掌編小説『夜明けに咲く花』
霧に包まれた森の中を歩いていた。木々の間から漏れる月明かりが、銀色の光の筋となって地面を照らしていた。足元には柔らかな苔が広がり、その上を歩くと、まるで雲の上を歩いているかのような感覚に襲われた。
突然、遠くから鐘の音が聞こえてきた。その音は、森全体に響き渡り、木々さえも震わせているようだった。鐘の音に導かれるように歩を進めると、小さな教会が姿を現した。扉は半開きで、中から温かな光が漏れ出ていた。
教会の中に入ると、そこには誰もいなかった。しかし、祭壇の上には一冊の古びた聖書が開かれていた。近づいてみると、その聖書のページが風もないのに、ゆっくりとめくられていった。あるページが開かれる。そこには、私の生を象徴する聖句が書かれていた。喜びも悲しみも、すべてが鮮やかに蘇ってくる。
そっと私は目を開ける。

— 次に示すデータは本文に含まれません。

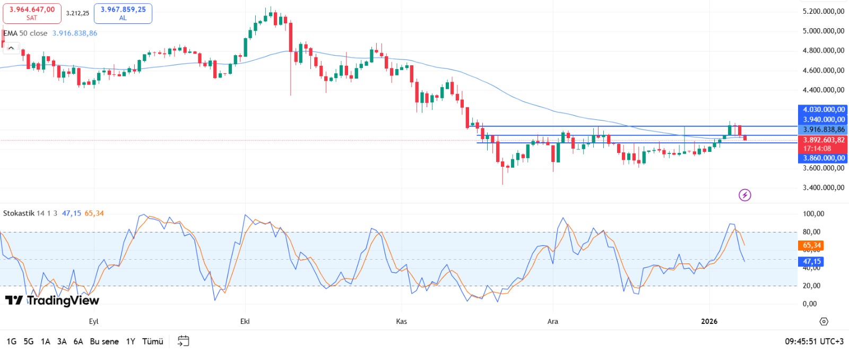
Task: Open chart settings hexagon gear icon
Action: point(824,321)
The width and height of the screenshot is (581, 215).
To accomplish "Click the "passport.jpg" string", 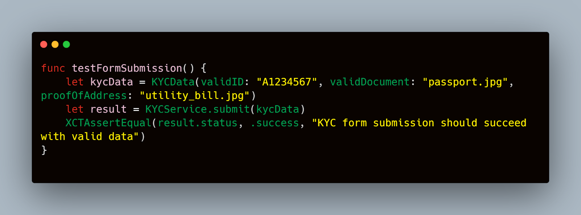I will (465, 82).
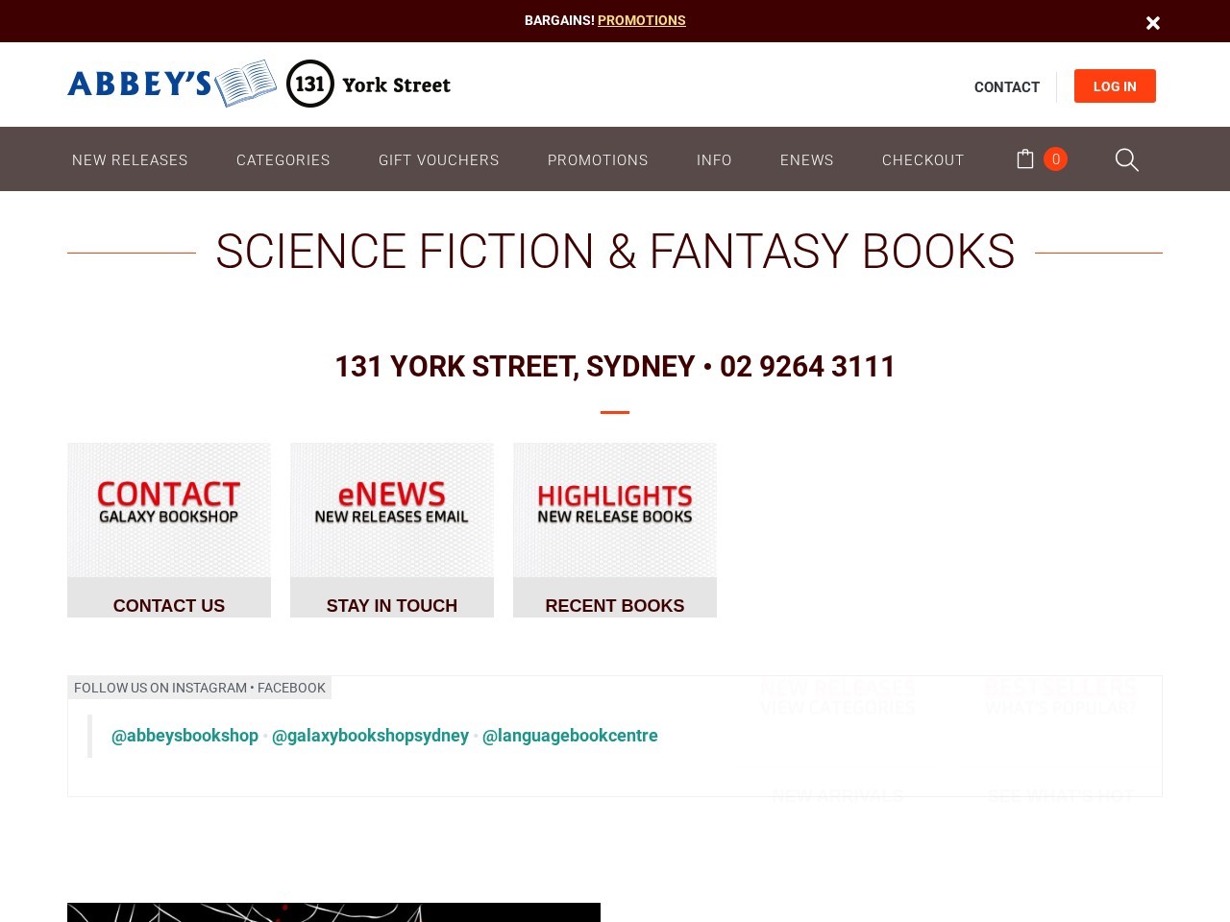Click the eNEWS New Releases Email tile
Image resolution: width=1230 pixels, height=922 pixels.
tap(391, 509)
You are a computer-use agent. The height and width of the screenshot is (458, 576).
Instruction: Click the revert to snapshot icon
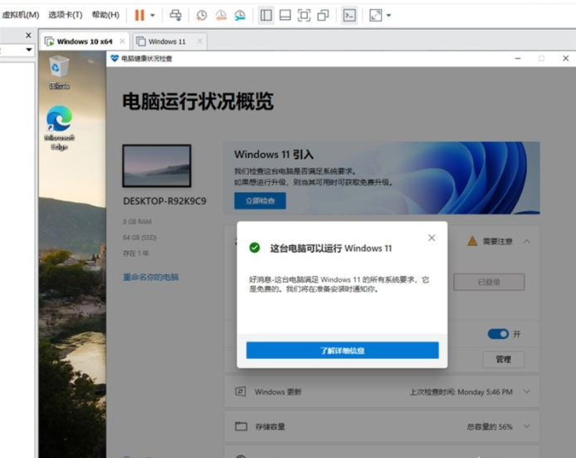click(221, 15)

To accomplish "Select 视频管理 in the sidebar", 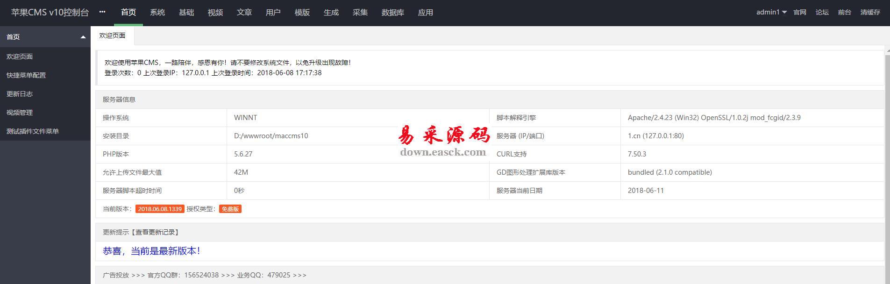I will [x=20, y=113].
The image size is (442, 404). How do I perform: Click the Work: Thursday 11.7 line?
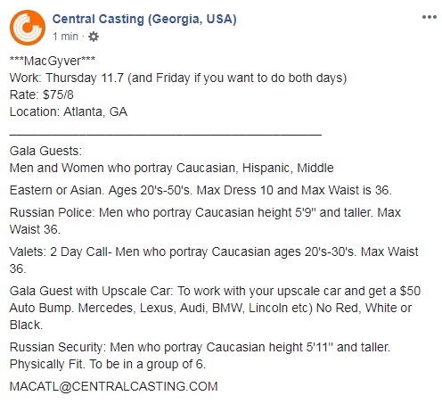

涙の足りない乾いた瞼が重たい。ぼんやりとしながら少しずつ目を開いていく。ゆっくりと瞬きを繰り返し目を開ける。まだ周囲は真っ暗だ。ドアの足元の夜灯の光がかすかに部屋の中の様子を浮かび上がらせている。私は喉が乾いている。私は何度か寝返りを打つ。ゆっくりと起き上がり、夜灯の明かりを頼りにダイニングルームに向かう。キッチンのシンクでコップに水を注ぎ飲む。いまは0時頃だろうか、それとも2時頃だろうか。キッチンの片隅においた小さな時計はカチカチと秒針の動く音を立てている。しかし私の眼鏡を外した視力では針の指す位置は分からない。それでいい。どちらにしてもいまはまだ起きる時間ではないことは分かっている。私は、水をもう一口飲む。足元に気をつけて部屋に戻り、布団に潜り込む。幸い頭はまだぼんやりしている。きっともう一度寝付けるだろう。目を瞑り、呼吸を整え、私はゆっくりと息を吐く。
聖書のページが再び風もなく捲られていく。私の人生の喜びと悲しみを映し出す聖句が次々と現れては消えていく。最後のページに辿り着いたとき、聖書は静かに閉じられた。
突如、教会の鐘が鳴り響き始めた。その音色は、私の魂の奥深くまで響き渡る。鐘の音に導かれるように、私は自分の人生を振り返る。
幼少期の無邪気な笑顔。学生時代の苦悩と成長。信仰に導かれ、人生の意味を見出した瞬間。社会人となってからの挫折と再起。そして、愛する人との出会い。
鐘の音が次第に大きくなり、教会全体が光に包まれ始める。その中で、一本の大きな樫の木が現れた。その幹は太く、枝葉は天に向かって伸びている。樹皮の割れ目からは清らかな水が湧き出ており、その水は教会の床を潤していく。
私はその樫の木に近づき、幹に手を触れる。すると、樹皮が開き、中から温かな光が溢れ出す。その光に包まれた瞬間、私は深い平安を感じる。光が強くなり、私の視界を覆い尽くす。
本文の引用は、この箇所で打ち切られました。